DATA EXTRACT: Begin

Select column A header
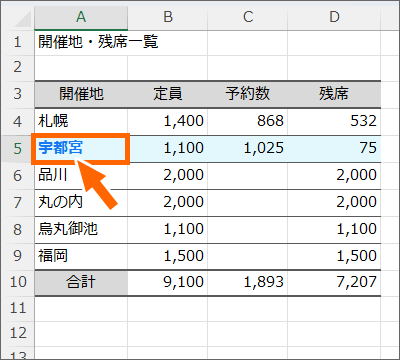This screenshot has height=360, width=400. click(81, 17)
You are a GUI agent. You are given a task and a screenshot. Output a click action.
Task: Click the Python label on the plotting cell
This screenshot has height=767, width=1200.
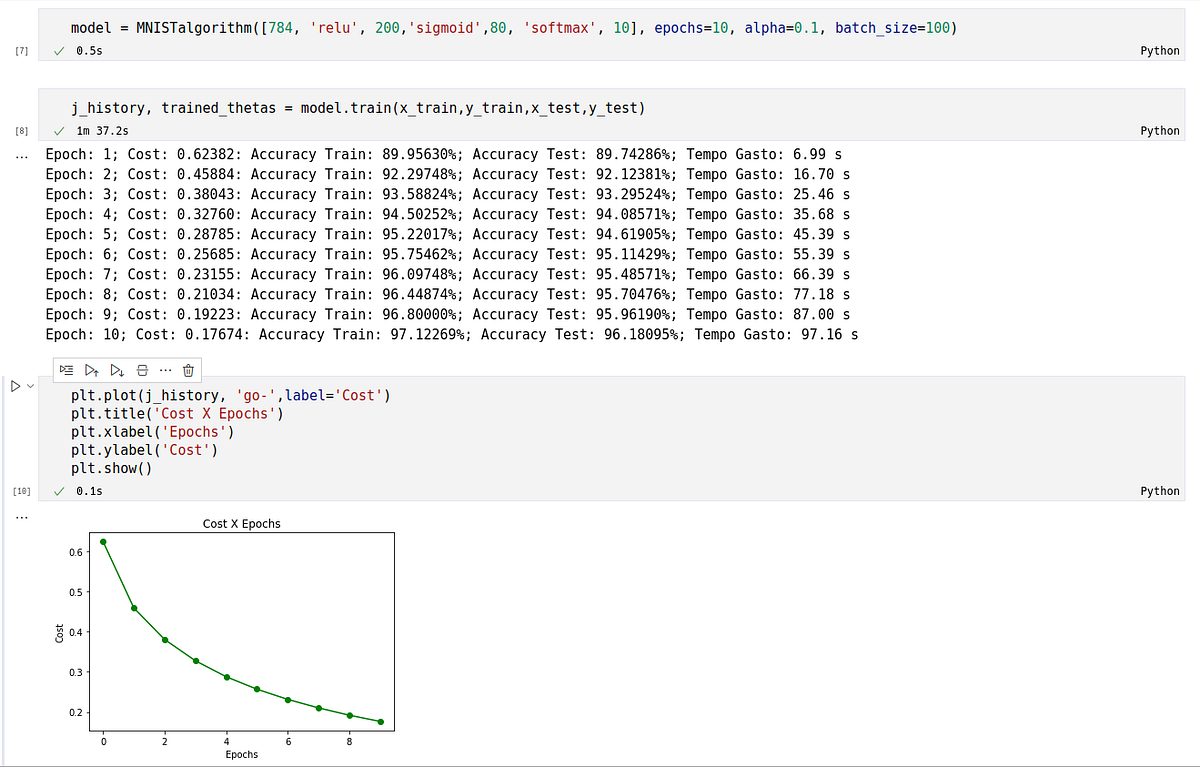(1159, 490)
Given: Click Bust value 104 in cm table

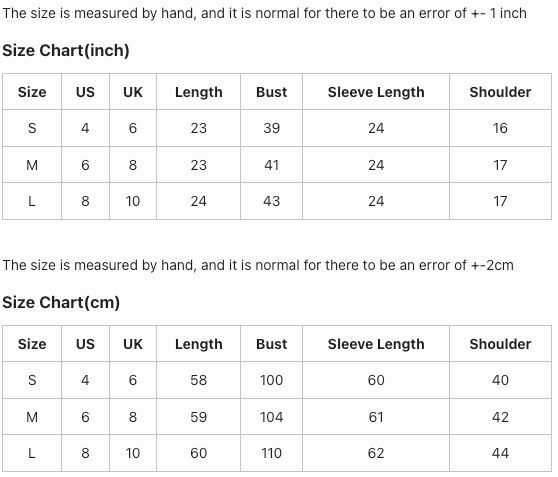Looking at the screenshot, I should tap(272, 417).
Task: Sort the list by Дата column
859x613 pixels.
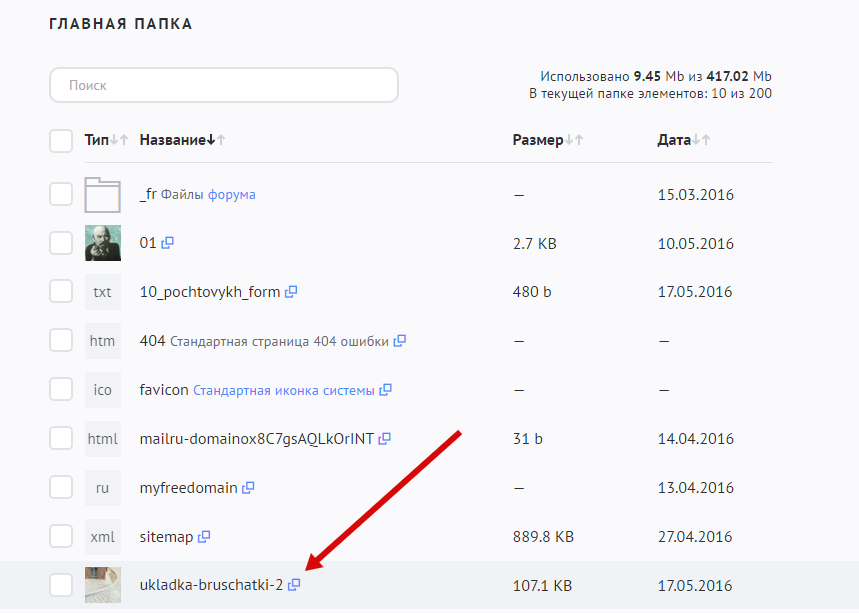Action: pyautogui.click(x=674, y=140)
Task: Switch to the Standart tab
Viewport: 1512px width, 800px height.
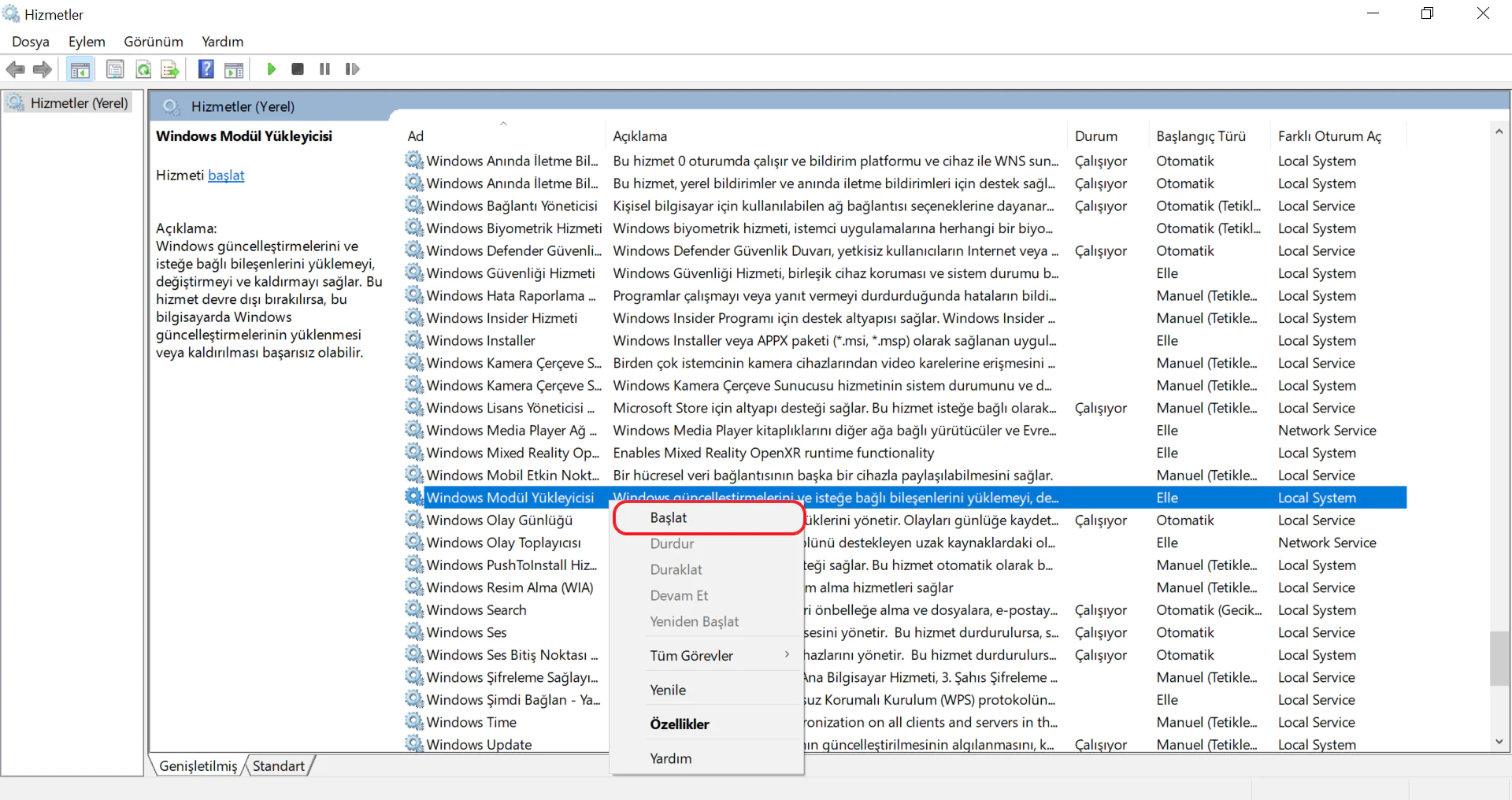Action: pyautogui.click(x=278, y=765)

DATA EXTRACT: End
DATA EXTRACT: Begin

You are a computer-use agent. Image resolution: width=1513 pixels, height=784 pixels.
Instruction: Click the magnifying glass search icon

DATA EXTRACT: End

Reproduce every line in the data that has the word "agent" in it.

RESULT OF THIS TASK »
You are a GUI agent. You are given a task and a screenshot. Output a click action.
You are a computer-use agent. Image resolution: width=1513 pixels, height=784 pixels.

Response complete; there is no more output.